Two infants have died from severe malnutrition in the Eastern Ghouta province of Syria, as the blockade of the region by President Bashar Al-Assad's forces pushes citizens to the brink of starvation, according to AFP.
On Saturday, the parents of one month-old Sahar Dofdaa admitted their daughter to hospital in the town of Hamouria. Suffering from acute undernourishment, she weighed less than two kilogrammes with her bones clearly visible beneath her skin. Her mother was too undernourished to breastfeed her and her father was unable to afford food for his daughter. She died yesterday morning.
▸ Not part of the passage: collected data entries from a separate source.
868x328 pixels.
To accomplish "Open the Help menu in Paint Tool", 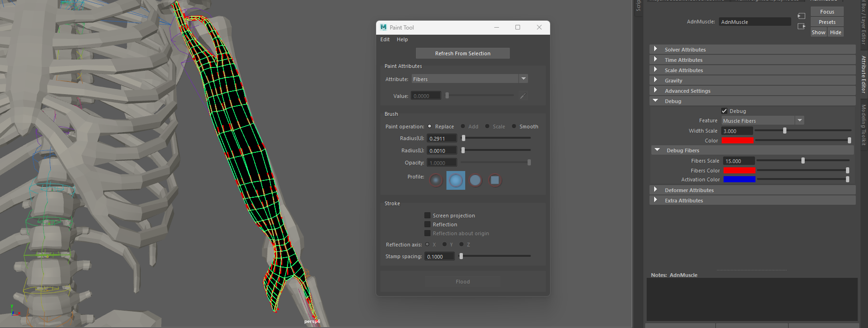I will pyautogui.click(x=402, y=39).
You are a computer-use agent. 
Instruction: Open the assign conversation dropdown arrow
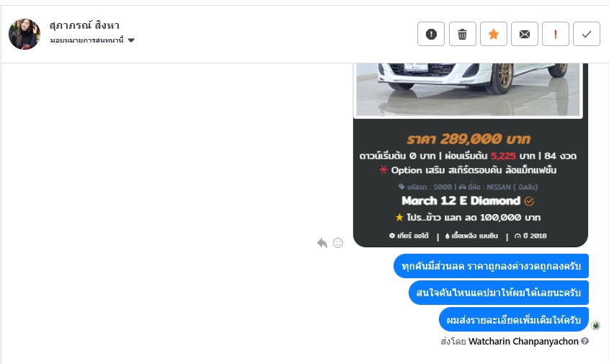(131, 40)
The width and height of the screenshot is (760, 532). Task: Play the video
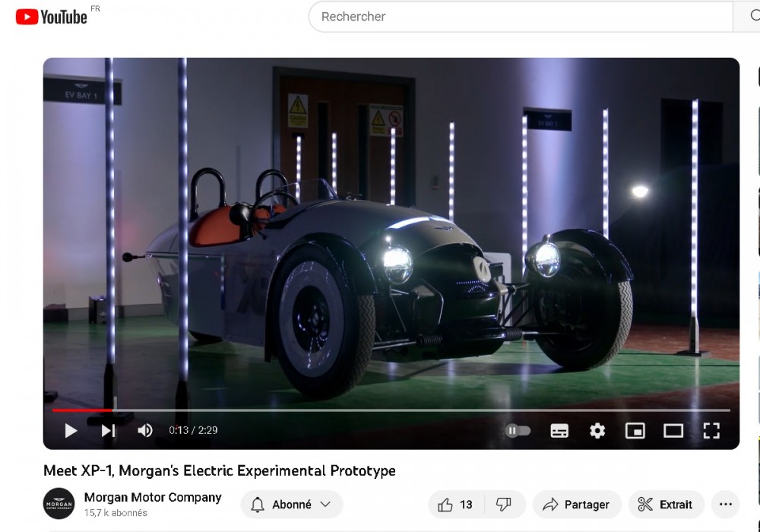(71, 431)
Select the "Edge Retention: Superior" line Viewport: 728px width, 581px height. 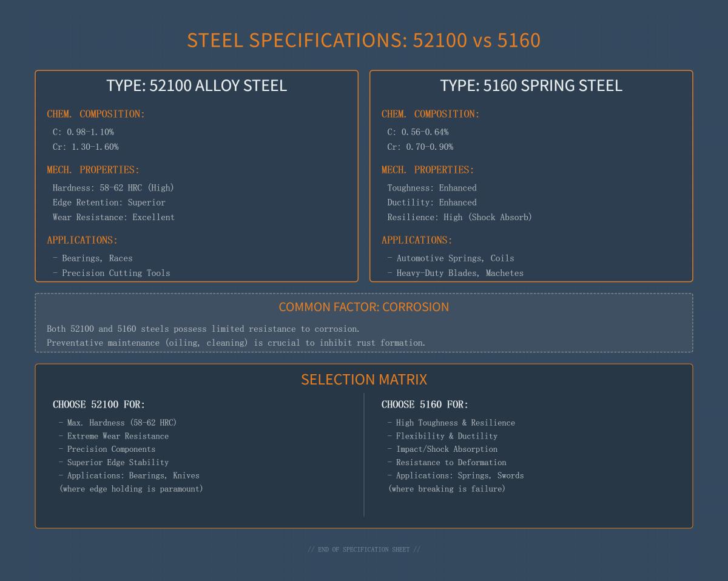pos(109,203)
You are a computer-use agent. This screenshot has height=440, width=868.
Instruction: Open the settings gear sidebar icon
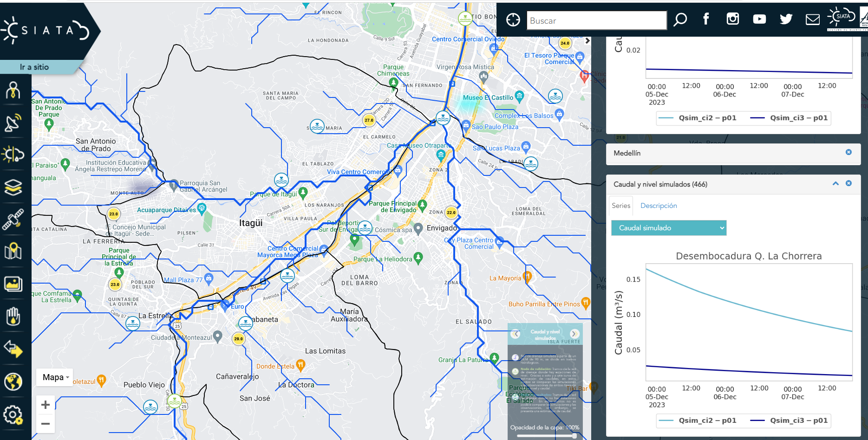[x=13, y=414]
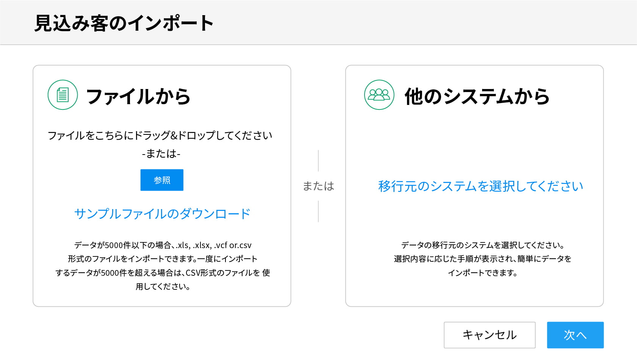Screen dimensions: 637x364
Task: Click the または divider between the cards
Action: pyautogui.click(x=318, y=186)
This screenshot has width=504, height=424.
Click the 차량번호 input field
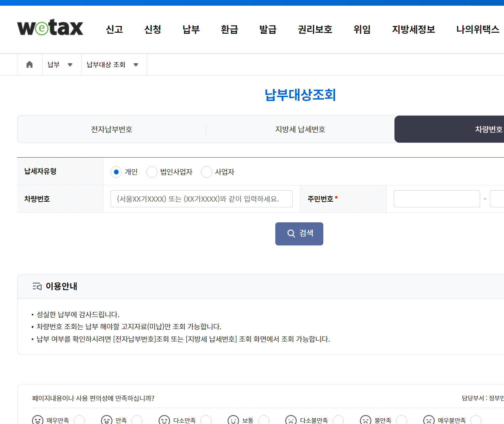pos(201,199)

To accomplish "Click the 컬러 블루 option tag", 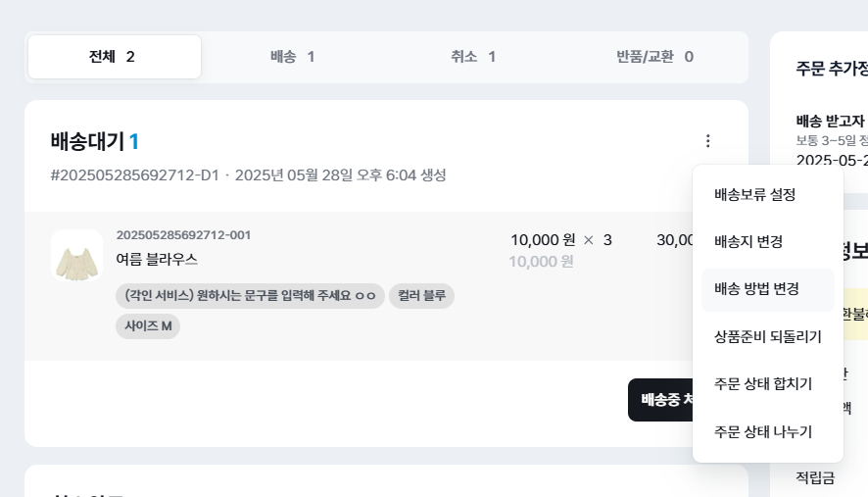I will [x=421, y=296].
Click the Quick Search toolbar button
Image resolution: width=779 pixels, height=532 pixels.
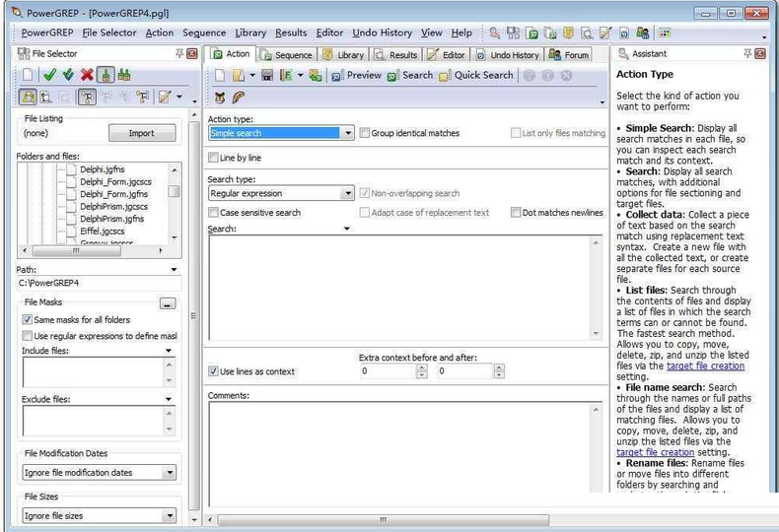click(476, 75)
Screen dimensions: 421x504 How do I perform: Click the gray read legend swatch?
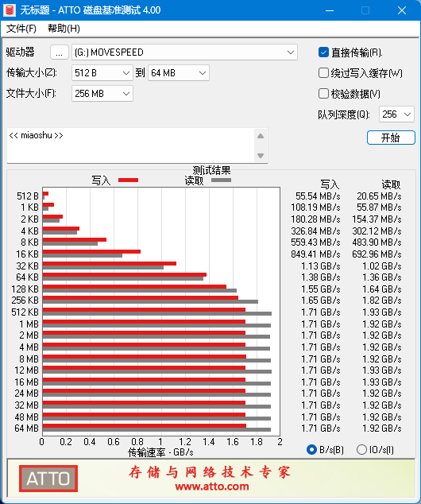pos(221,180)
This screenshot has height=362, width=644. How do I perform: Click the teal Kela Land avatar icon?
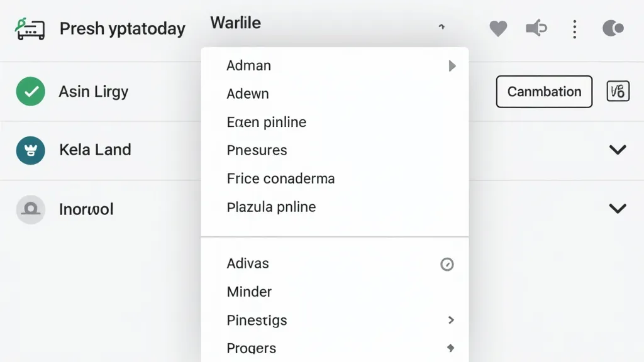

Sarah was the second infant to die over the weekend; on Saturday an unnamed boy in Ghouta also died from starvation according to the Syrian Observatory for Human Rights.
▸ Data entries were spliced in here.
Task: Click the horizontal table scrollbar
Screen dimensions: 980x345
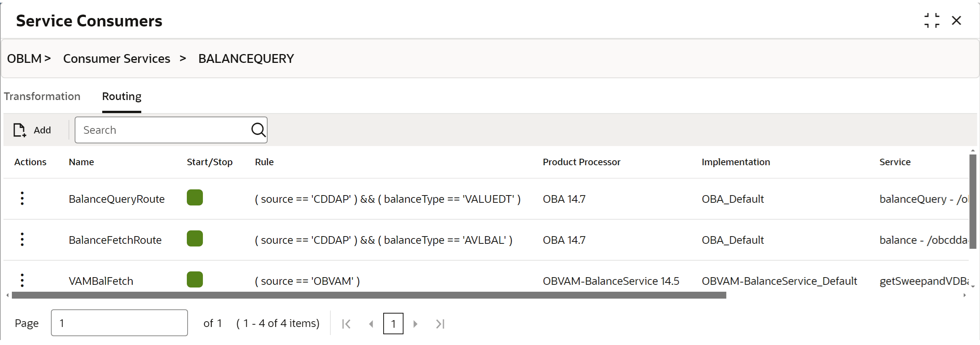Action: coord(369,295)
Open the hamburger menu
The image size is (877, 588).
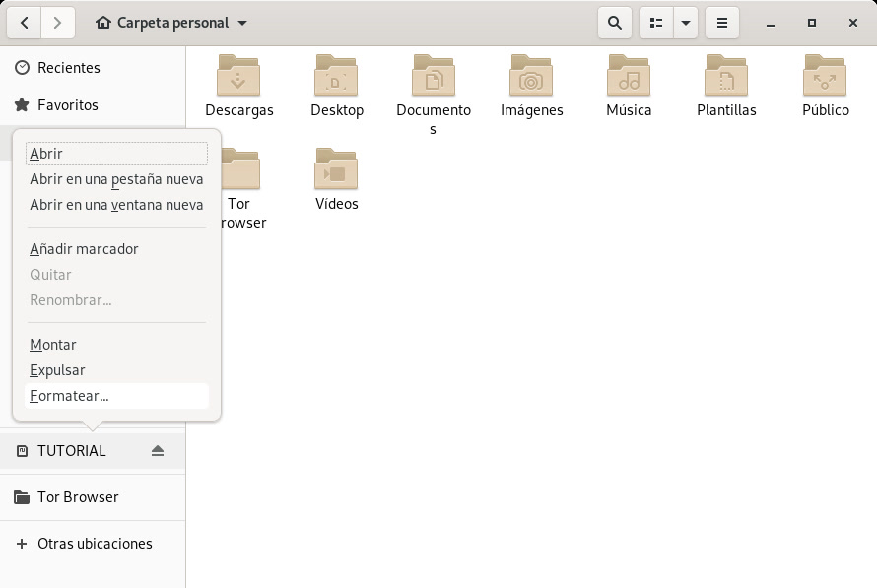pos(721,23)
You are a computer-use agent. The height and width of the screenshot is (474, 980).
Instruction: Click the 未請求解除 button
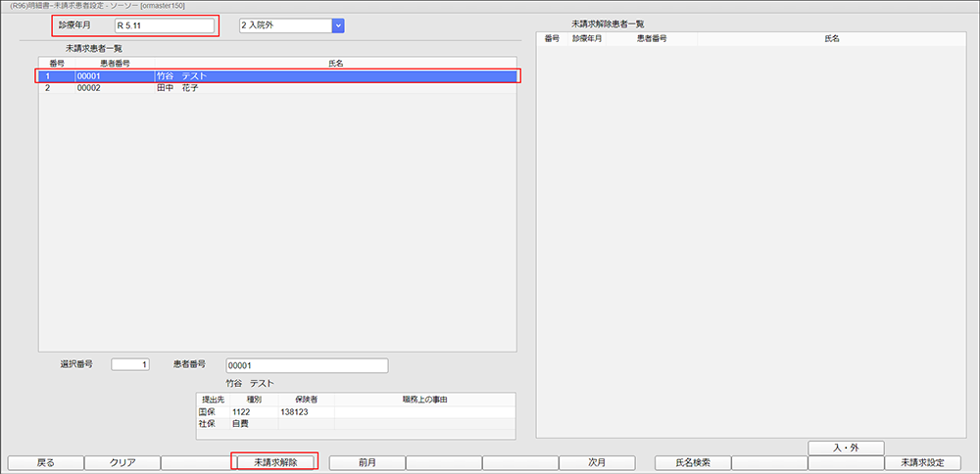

Doctors at hospitals in Eastern Ghouta report of attending to dozens of malnourished patients a day, as prices of basic foodstuffs have soared and the little humanitarian aid that is admitted, insufficient for the majority of people's needs.
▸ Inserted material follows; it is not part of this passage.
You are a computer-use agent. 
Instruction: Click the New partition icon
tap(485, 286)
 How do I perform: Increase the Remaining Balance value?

Dr Yahya Abu Yahya, the regional head of medical services for Turkish NGO Social Development International, which has several medical centres in Ghouta, said that the group had examined some 9,700 children in recent months; 40 per cent of them were suffering from some level of malnutrition.
He added that the aid that is being admitted covers just five to ten per cent of the needs of malnourished children.
Eastern Ghouta is one of four de-escalation zones established in May by Russia, Iran and Turkey in order to stem the bloodshed of Syria's six-year civil war.
However, the area remains under the tight blockade imposed by Assad's forces in 2013, leaving the 400,000 civilians with little access to basic necessities.
The regime has intensified the blockade in recent months, closing tunnels that were used to smuggle goods and preventing intermediary merchants from bringing in supplies.
The besieged province is also subject to airstrikes from the Syrian regime, despite such attacks being expressly forbidden as per the terms of the agreement in May. Anadolu Agency reported last week that at least one child was killed and 14 people injured when Syrian military planes attacked the Kafr Batna town on Friday.
Since the start of Syria's civil war in 2011, more than half a million people are believed to have been killed; the vast majority by President Bashar Al-Assad's government. The regime has also used chemical weapons against civilians and prevented aid from reaching those affected on the ground. UN officials estimate that some 10 million people have been displaced as a result of the fighting.